Adrian Ciantar

Personal information
- Full name: Adrian Ciantar
- Date of birth: 9 August 1978 (age 46)
- Place of birth: Malta
- Position(s): Midfielder

Senior career*
- Years: Team / Apps / (Gls)
- 1996–1997: St. Patrick / 16 / (1)
- 1997–2003: Hibernians / 144 / (14)
- 2003–2009: Birkirkara / 88 / (9)
- 2008–2009: → Qormi (loan) / 17 / (0)

International career^{‡}
- 1994–1995: Malta U16 / 12 / (0)
- 1997–1999: Malta U21 / 10 / (0)
- 2000: Malta / 5 / (0)

= Adrian Ciantar =

Maltese footballer

Adrian Ciantar (born 9 August 1978 in Malta) is a retired footballer.

==Club career==
Ciantar made his debut with Hibernians in the Maltese Premier League in the season 1997–1998. In the season 2003-2004 he joined Birkirkara.
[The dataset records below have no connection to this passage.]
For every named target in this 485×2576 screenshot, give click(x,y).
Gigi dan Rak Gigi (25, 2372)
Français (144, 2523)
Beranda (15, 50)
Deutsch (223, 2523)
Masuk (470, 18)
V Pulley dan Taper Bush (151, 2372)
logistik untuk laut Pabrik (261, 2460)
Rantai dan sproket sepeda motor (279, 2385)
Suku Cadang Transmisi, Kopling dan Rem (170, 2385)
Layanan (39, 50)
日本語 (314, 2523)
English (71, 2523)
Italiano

He has played with the Maltese national football team.

==International career==
Cianatr made his debut for Malta in a January 2000 friendly match against Qatar, coming on as a 73rd-minute substitute for Gilbert Agius, and earned a total of 5 caps (no goals). His final international was in June that same year, against England.